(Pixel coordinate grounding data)

━━━━━━━━

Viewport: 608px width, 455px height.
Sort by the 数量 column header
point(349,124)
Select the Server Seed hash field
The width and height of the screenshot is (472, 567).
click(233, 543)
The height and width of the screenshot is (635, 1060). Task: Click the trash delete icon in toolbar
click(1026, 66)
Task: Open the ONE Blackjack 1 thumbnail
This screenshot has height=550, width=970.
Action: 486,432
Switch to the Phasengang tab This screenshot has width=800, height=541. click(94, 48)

━━━━━━━━

__TASK TO CARRY OUT__
Going from the line that has "The height and" through the last line of the entries, retype each line exactly as given and add nothing.

__TASK OUTPUT__
The height and width of the screenshot is (635, 1060). Task: Click the trash delete icon in toolbar
click(1026, 66)
Task: Open the ONE Blackjack 1 thumbnail
This screenshot has height=550, width=970.
Action: 486,432
Switch to the Phasengang tab This screenshot has width=800, height=541. click(94, 48)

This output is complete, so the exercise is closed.